• INPUT DATA:
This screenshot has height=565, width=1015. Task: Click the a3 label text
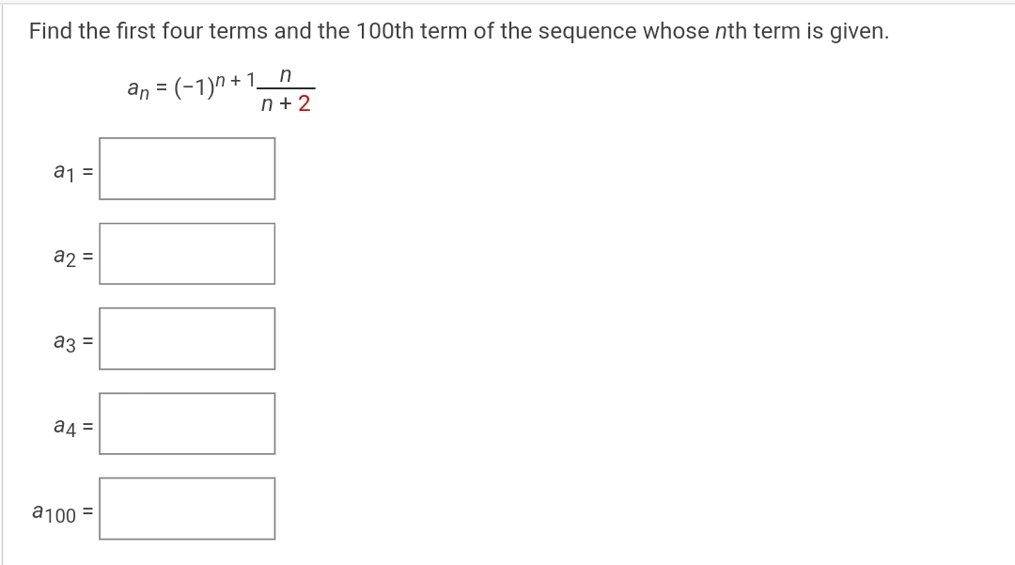pos(65,341)
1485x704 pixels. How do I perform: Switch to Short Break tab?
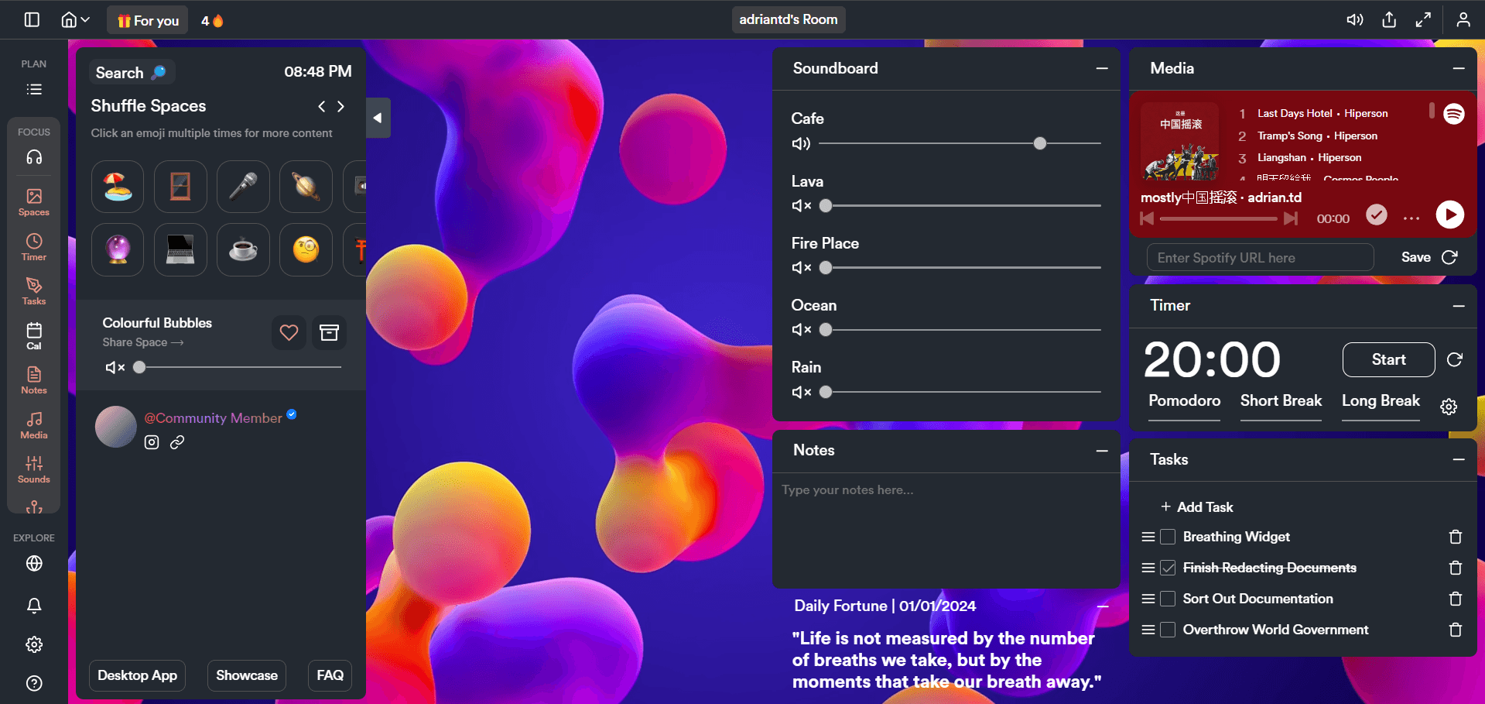(1281, 400)
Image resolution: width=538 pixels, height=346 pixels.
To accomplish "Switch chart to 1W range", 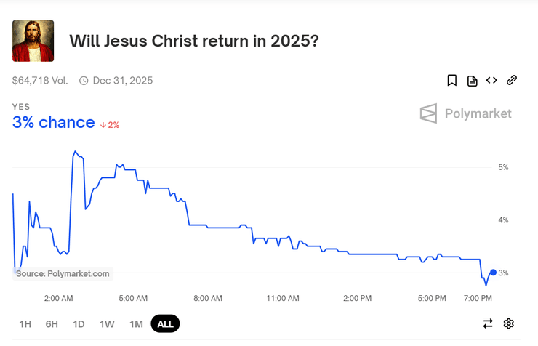I will [107, 324].
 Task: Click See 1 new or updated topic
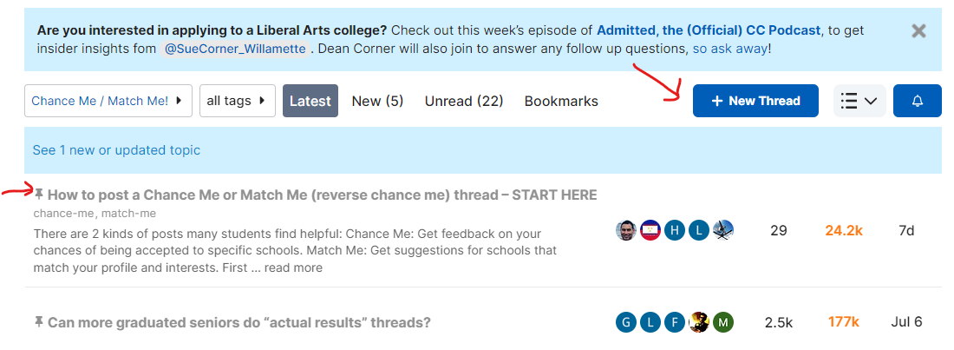116,150
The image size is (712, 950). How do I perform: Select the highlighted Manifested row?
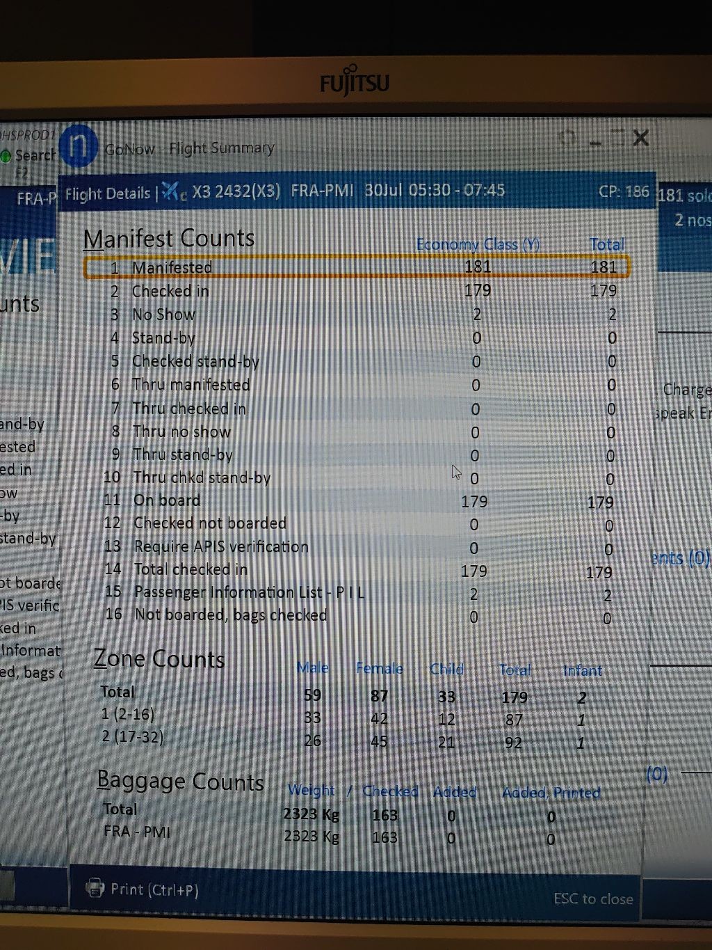355,267
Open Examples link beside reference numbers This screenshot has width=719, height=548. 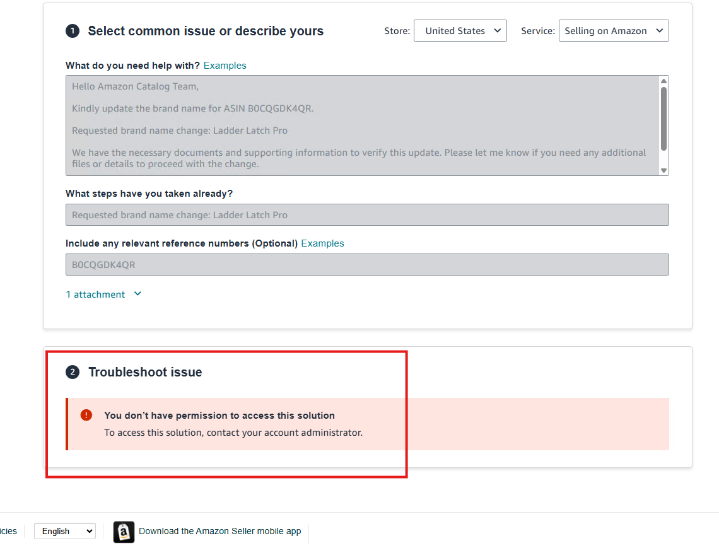click(x=322, y=243)
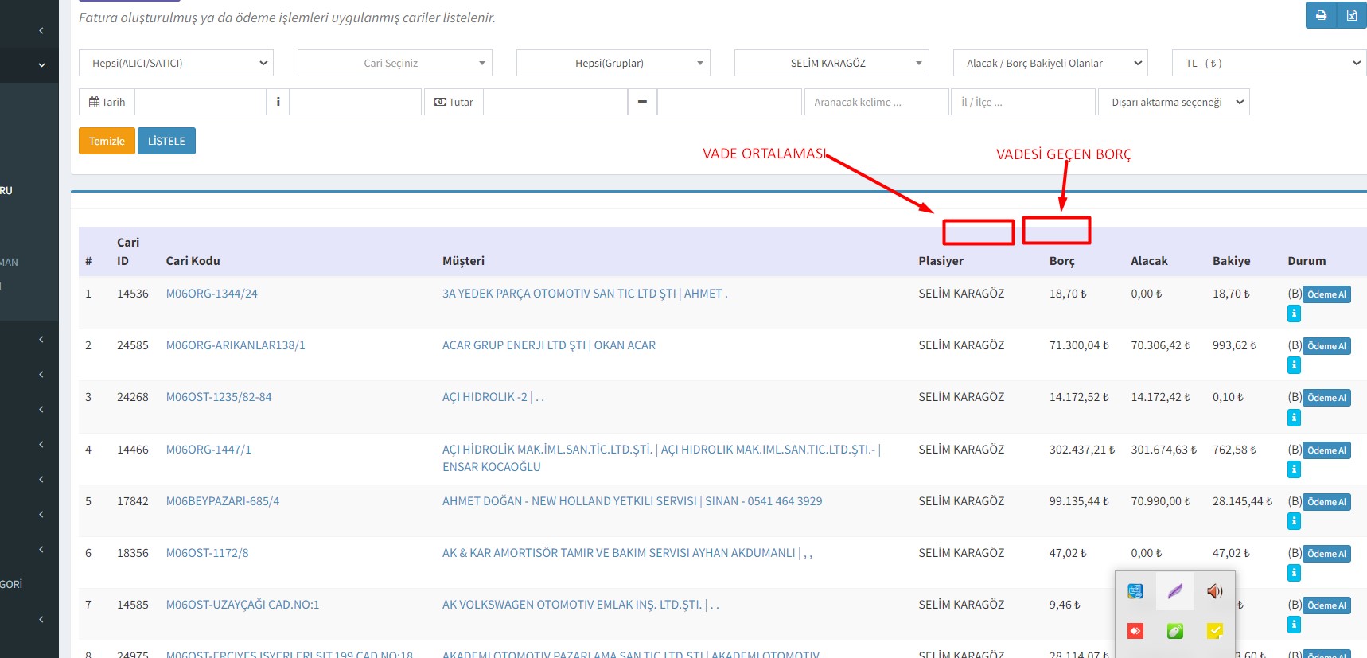1367x658 pixels.
Task: Expand the Cari Seçiniz selector
Action: pos(395,63)
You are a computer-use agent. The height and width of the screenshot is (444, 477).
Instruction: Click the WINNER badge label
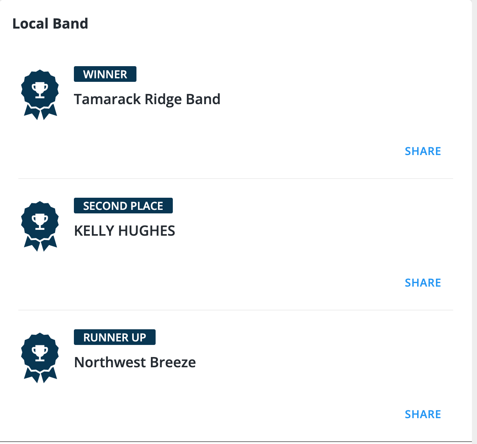[105, 74]
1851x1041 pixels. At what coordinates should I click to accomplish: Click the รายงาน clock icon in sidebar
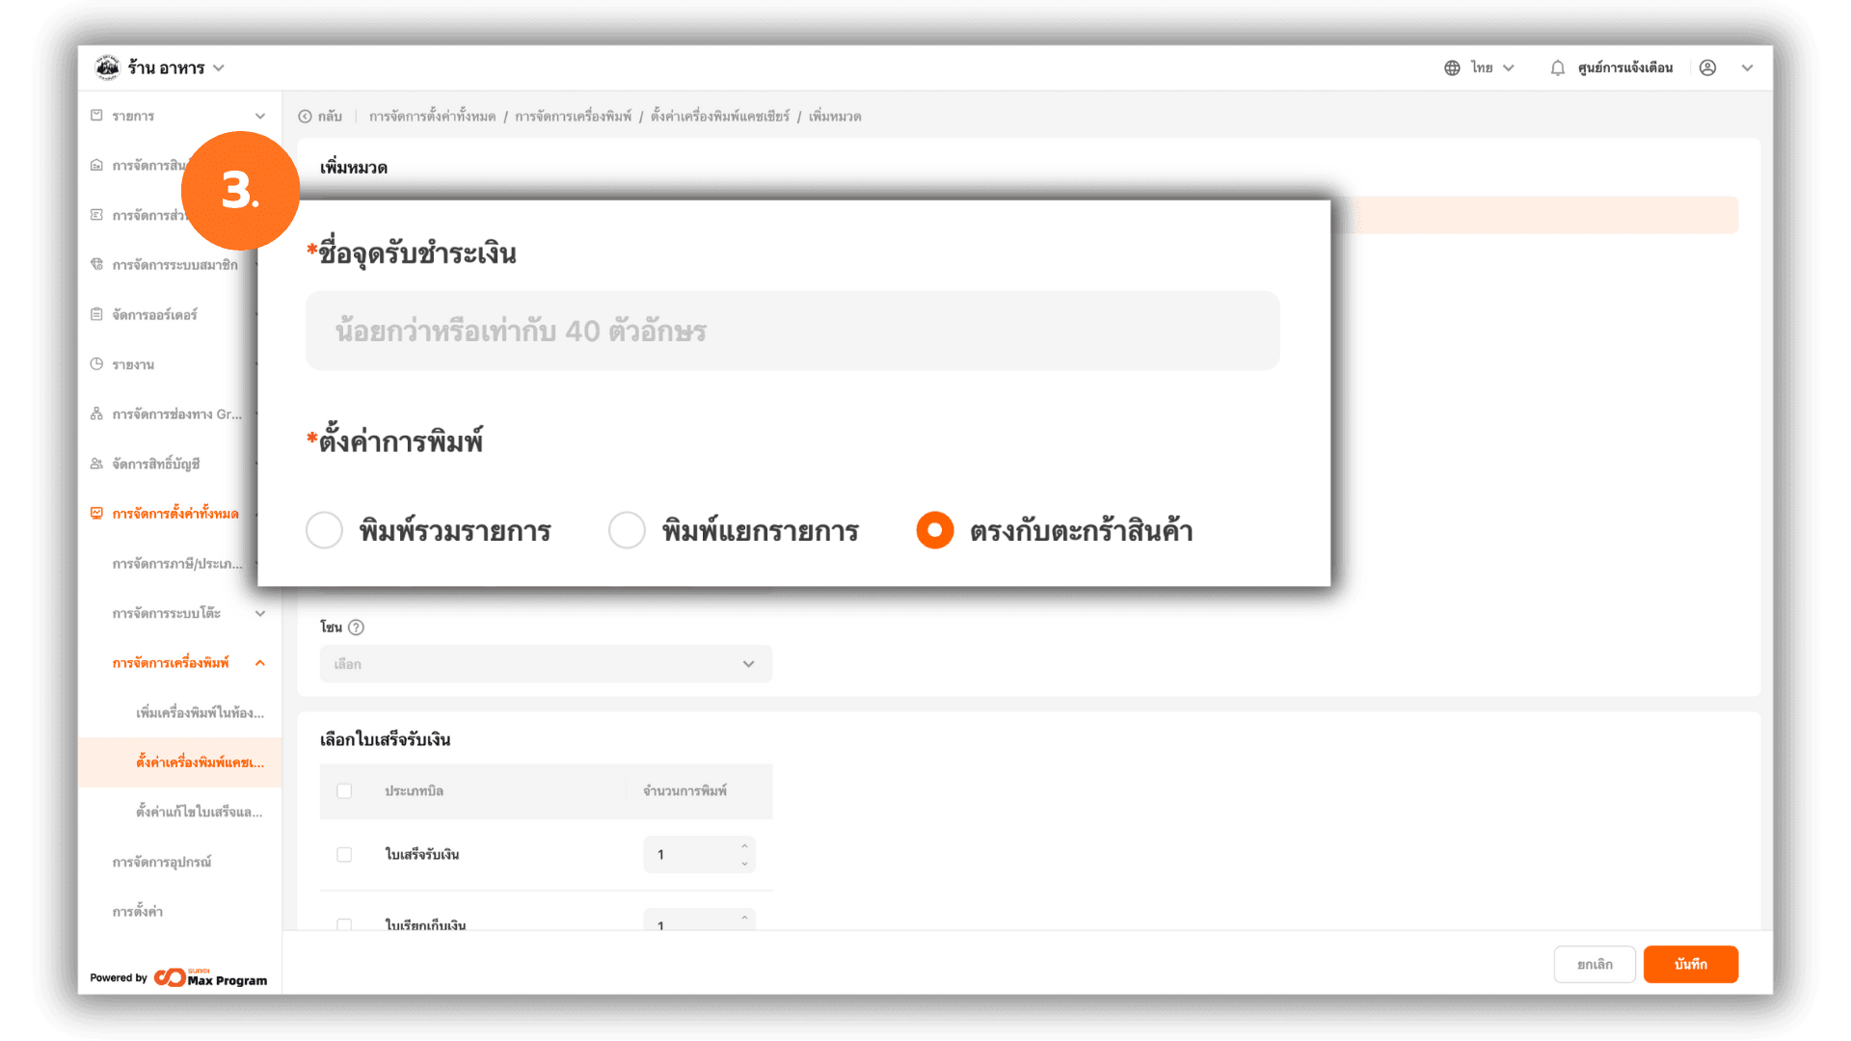96,364

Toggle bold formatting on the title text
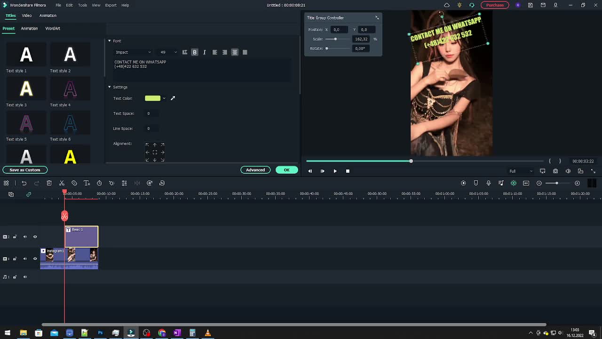tap(194, 52)
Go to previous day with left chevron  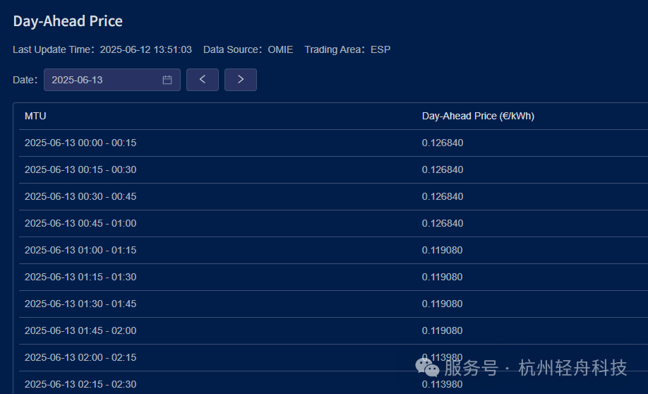203,80
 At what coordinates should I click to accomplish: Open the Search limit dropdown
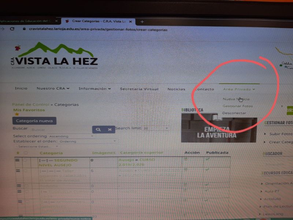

• EXERCISE INSTRUCTIONS: Write out the lines of the entries above exactly, beginning with the first and ending with the line that contains "Image resolution: width=538". No picture goes in.

• OUTPUT FOR THIS TASK:
This screenshot has height=565, width=1015. Task: Click the a3 label text
pos(65,341)
1485x704 pixels. How do I perform: Switch to Short Break tab?
(1281, 400)
Image resolution: width=538 pixels, height=346 pixels.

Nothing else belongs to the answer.